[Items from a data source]
■ ■ ■ ■

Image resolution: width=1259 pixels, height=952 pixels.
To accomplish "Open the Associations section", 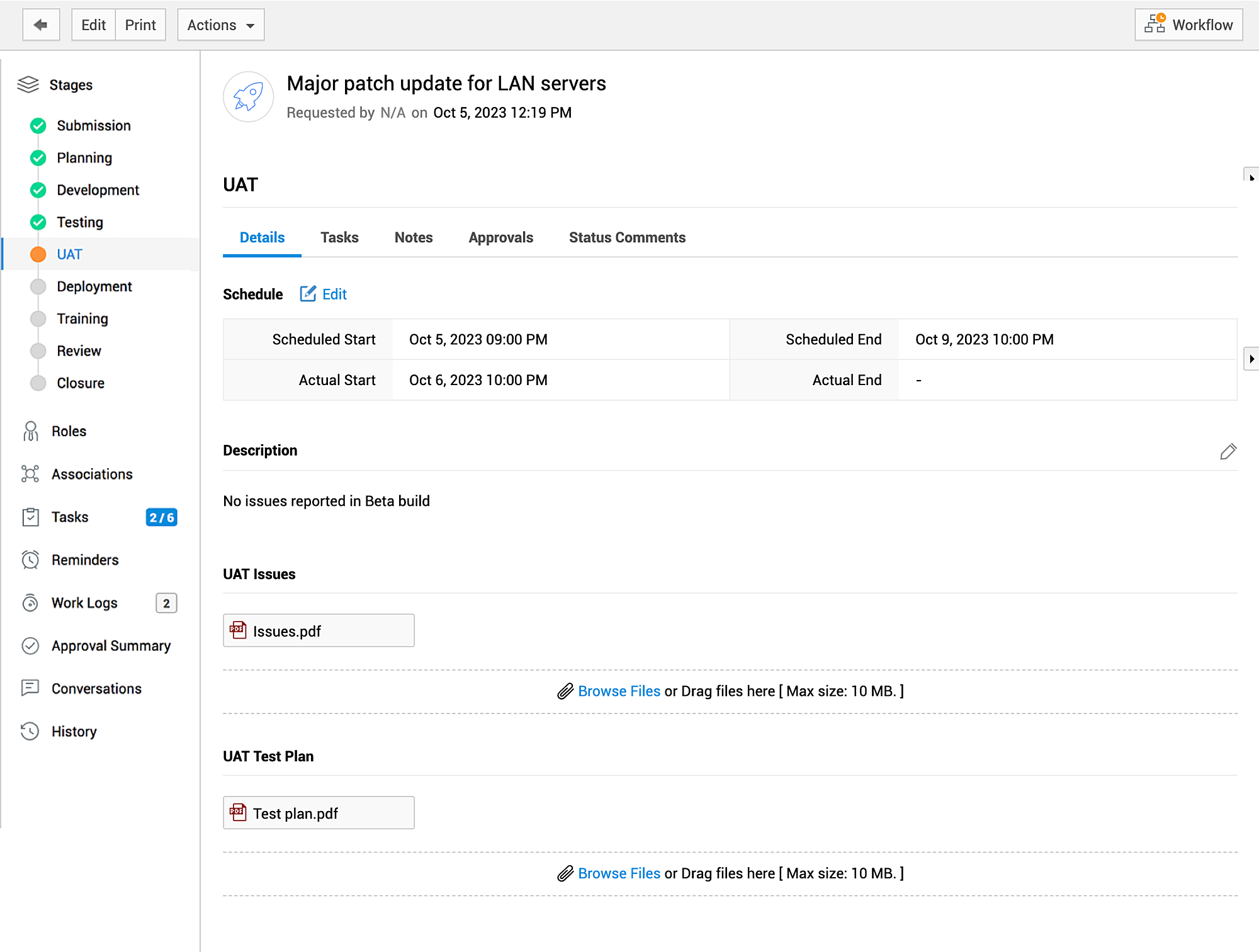I will (92, 474).
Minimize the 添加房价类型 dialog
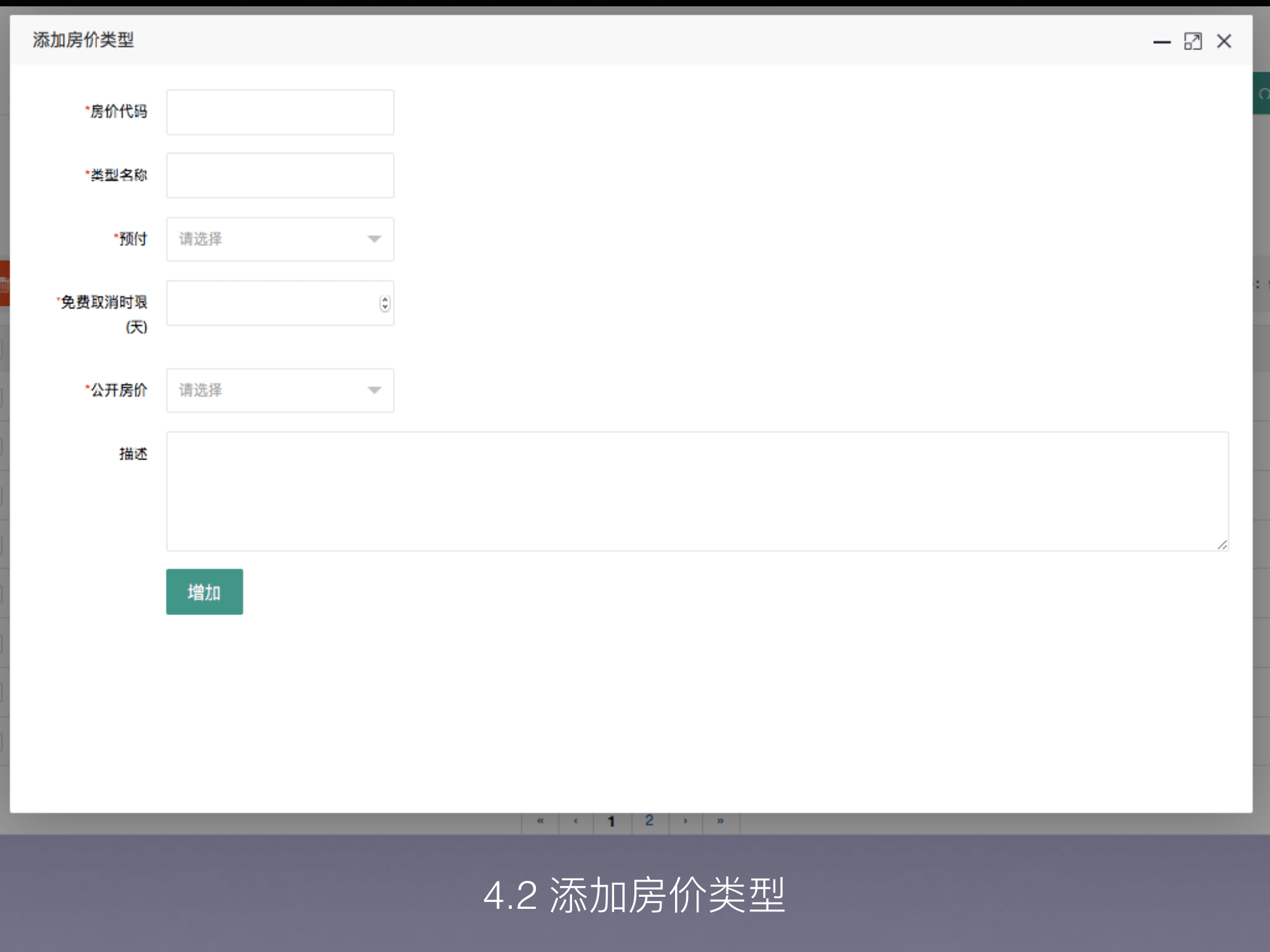 coord(1162,41)
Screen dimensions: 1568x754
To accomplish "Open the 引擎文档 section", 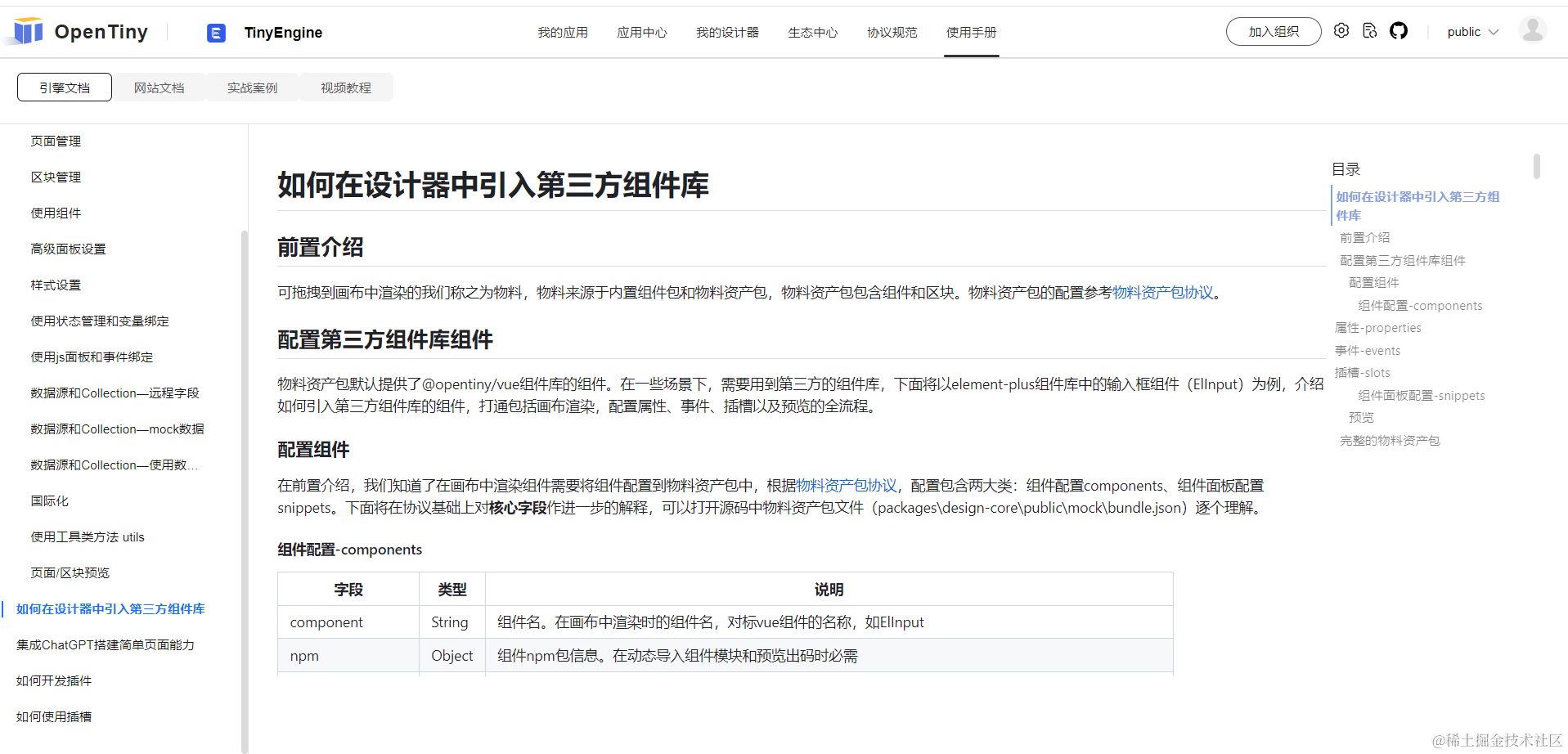I will [x=64, y=87].
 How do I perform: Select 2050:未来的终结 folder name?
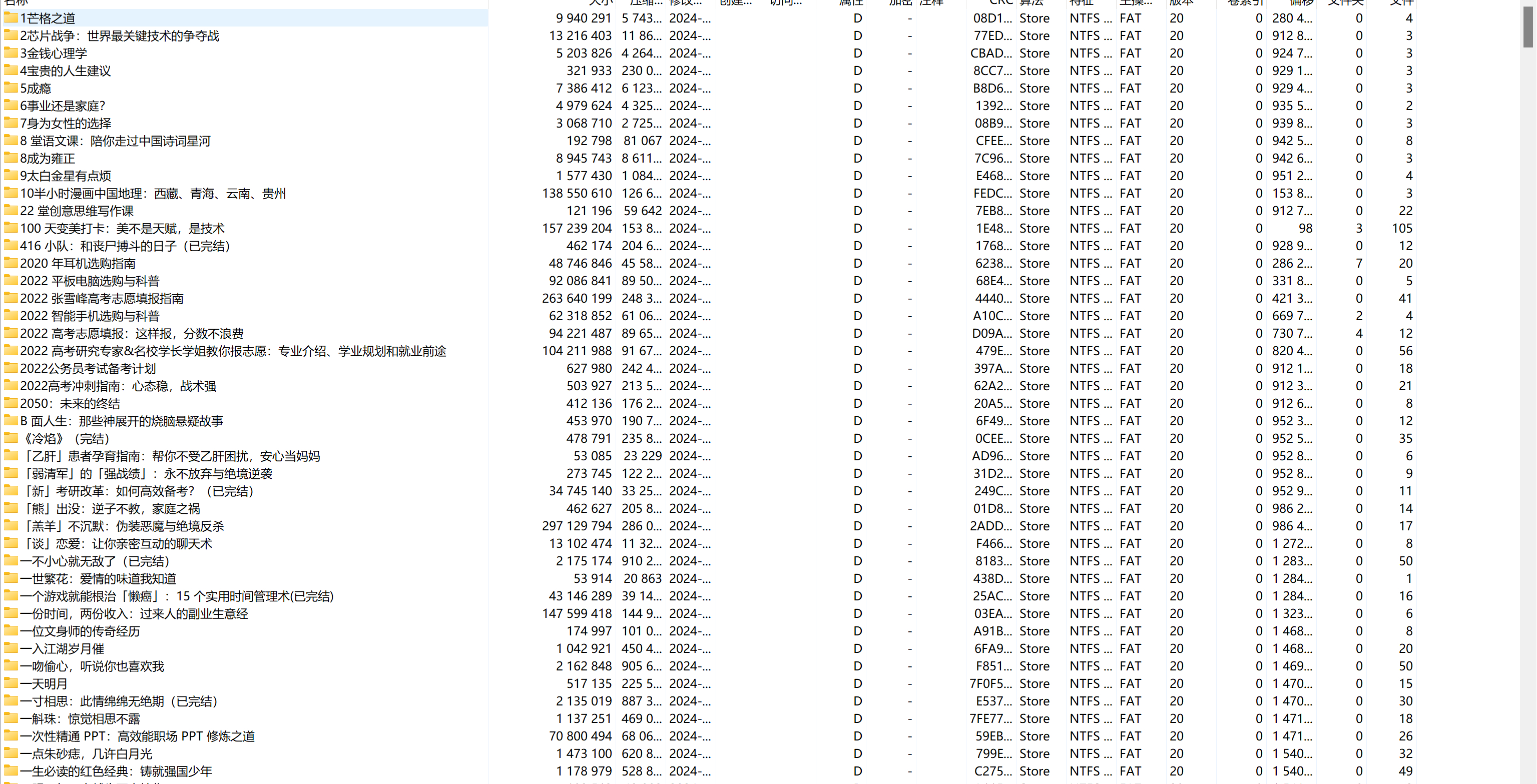pos(70,403)
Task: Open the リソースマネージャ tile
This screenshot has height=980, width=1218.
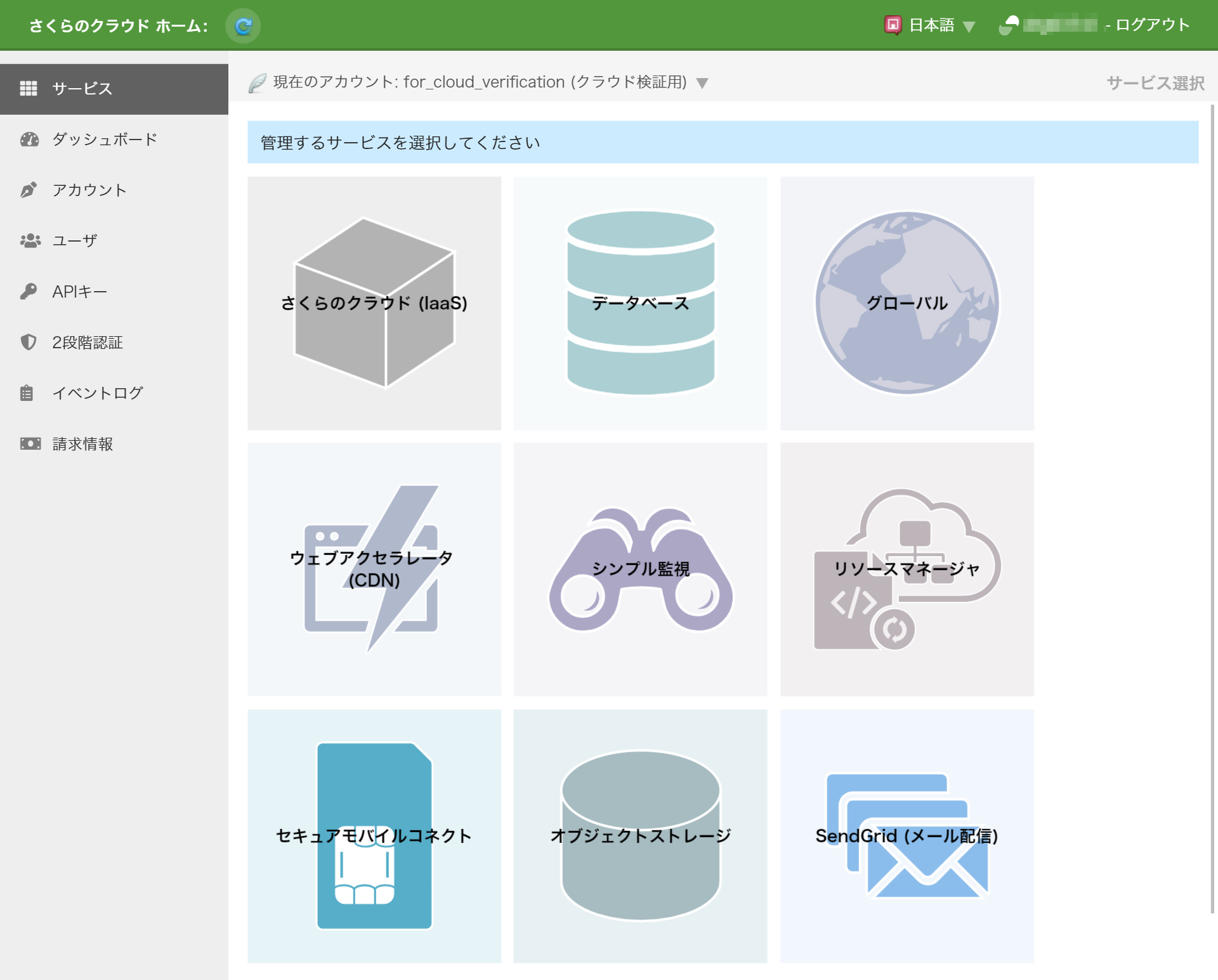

■ ■ ■ ■

Your task is to return each line of the data above that contains the string "height".

Image resolution: width=1259 pixels, height=952 pixels.
This screenshot has height=980, width=1218.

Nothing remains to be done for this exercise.